------ ИСХОДНЫЙ ТЕКСТ
Это в России бывало: по семь лет мак не родился — а голода не было.
Апоплексичная, вонькая и непомерная туша КПСС распалась слизью на восемь компартиек, и как в случае с недородом мака — горе и голод страну не опрокинули. Образовалось восемь марксистско-ленинскиъх умишек, честишек и совестишек. И в этих гадостных условиях, когда ты уже не рулевой и даже не палубный матрос — только о себе и приходится думать: как выжить? И как изъянная мать — коммунистические партии приспали насмерть орастое дитя свое, комсомол. Даже и не взвизгнув и не всхлипнув, окочурился и ушел в нети коммунистический союз молодежи, и сам архангел Гавриил, разучи он на трубе все песни Пахмутовой, зовущие молодость за медный грош обмораживаться, гнить в окопах, попадать под высокое напряжение, наживать гастрит с язвой и преждевременные инвалидности — даже архангел Гавриил, подкрепленный Пахмутовой, не скликал бы теперь молодежь в ликующие колонны. И опять-таки горя от кончины комсомола не испытала страна. Умер Максим — ну и пес с ним, положили его в гроб — ну и мать его так.
Но позвольте, куда же делись они, тысячи тысяч вожаков и предводителей молодежи, умненькие, политесные, башковитые, хитромудрые, неисчерпаемый кадровый резерв ЦК КПСС, КГБ, МВД, Мининдела, Совмина?
А в бизнесе теперь весь руководящий комсомольский актив. Жирные теперь это коты. Но ой ли, позавидуешь ли теперь их процветанию? Ведь, должно быть, это именно их истребляют уколом шила в мозжечок, прошивают насквозь из совершенно бесшумных пистолетов с глушителями аж от автомобилей "порше"? Должно быть, именно былые комсомолисты обеспечивают куском хлеба всех скульпторов страны, которые теперь денно и нощно ваяют надгробия безвременно ушедшим от нас комсомолистам?
А вот и нет. Такая это порода: минимален процент убиенных среди бывших сановных молодых марксистов-ленинцев. И, как говорится, нос на риск у них собакой натерт. Поэтому вовсе другие категории граждан покоятся под бронзовыми орлами и глыбами лабрадорита: симпатяги качки и братки, по которым и контрольный-то выстрел производят не в голову, а разве уж в пятку, поскольку вакуум неубиваем.
Так вот: о риске и комсомоле. Многожды лет назад светлой памяти Мануил Семенов, главный редактор "Крокодила", вызвал меня с главным художником журнала Андреем Крыловым:
— Мысль на самой поверхности, — сказал он. — Молодежь столько делает в стране, так почему бы ей не иметь свой юмористический журнал? На Западе такие издают во всех странах. У "Крокодила" самый большой в мире тираж, шесть миллионов. Вот от своего тиража и дадим миллион комсомолу, штат подберем, а комсомольский ЦК всего-то даст своего главного редактора, всего им и хлопот. Выходите с ними на связь, сделайте пробный номер.
------------
------ ПРЕДОСТАВЛЕННЫЕ ДАННЫЕ
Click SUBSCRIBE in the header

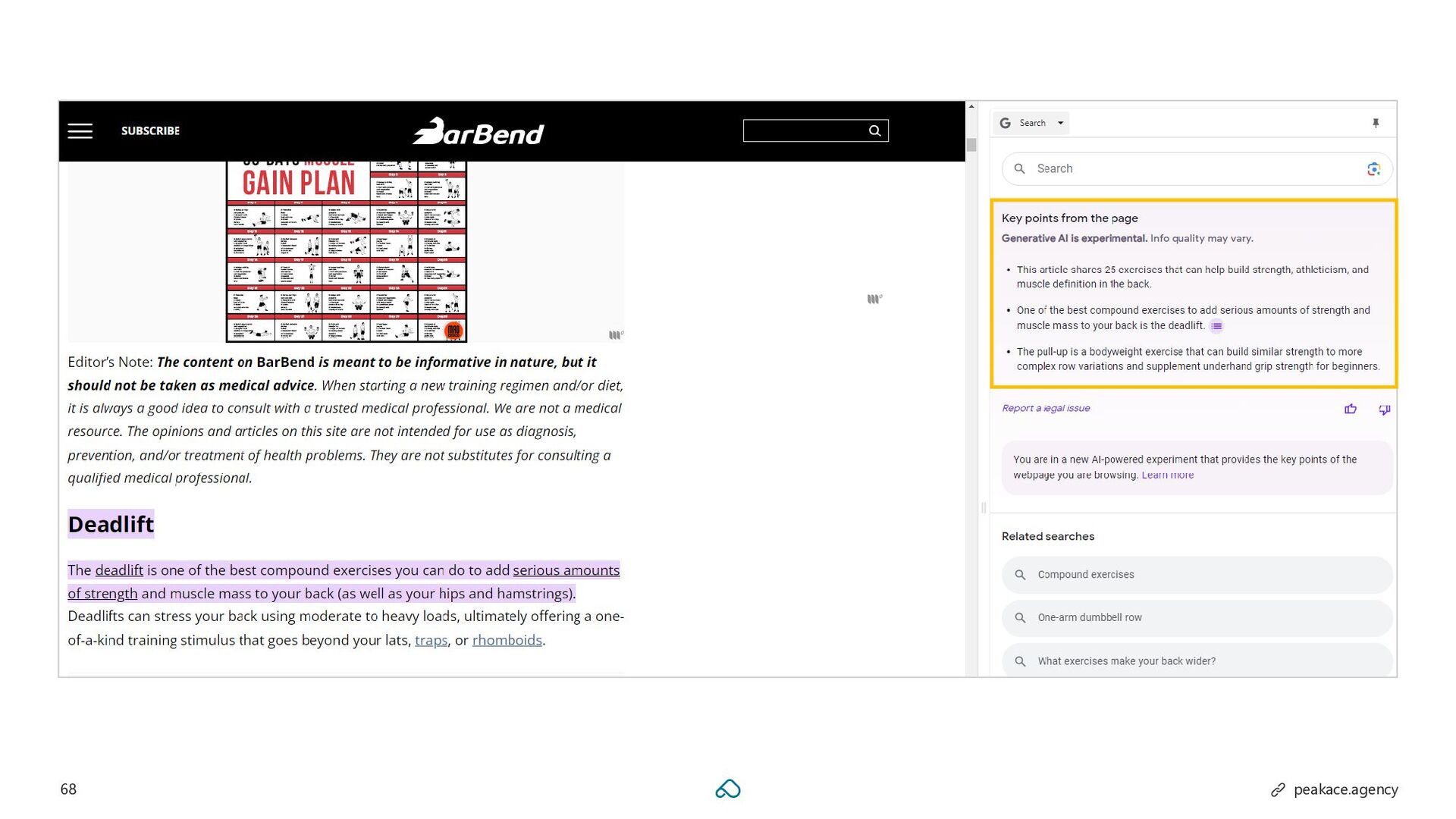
------------
ЗАДАНИЕ: Продолжите, пожалуйста, текст о распаде комсомола, начав сразу после его последнего предложения.

ОТВЕТ:
И, пройдя памятник героям Плевны, который чаще бытует в народе под называнием Памятник героям Пленума, вошли мы в святилище комсомола.
— Ах, ах какая идея! — вскинулись все главные секретари комсомола — Просто позор, что такое осенение произошло у вас, а не в наших структурах, не в наших мозговых центрах. И какой широкий, царственный жест со стороны "Крокодила"! Ну, возможно ли такое на Западе? Миллиардное дело — и нам передается бесплатно! Единственно с названием — "юмористический". Какая-то в этом мелкотравчатость, легковесность, птичка божия не знает ни заботы, ни труда.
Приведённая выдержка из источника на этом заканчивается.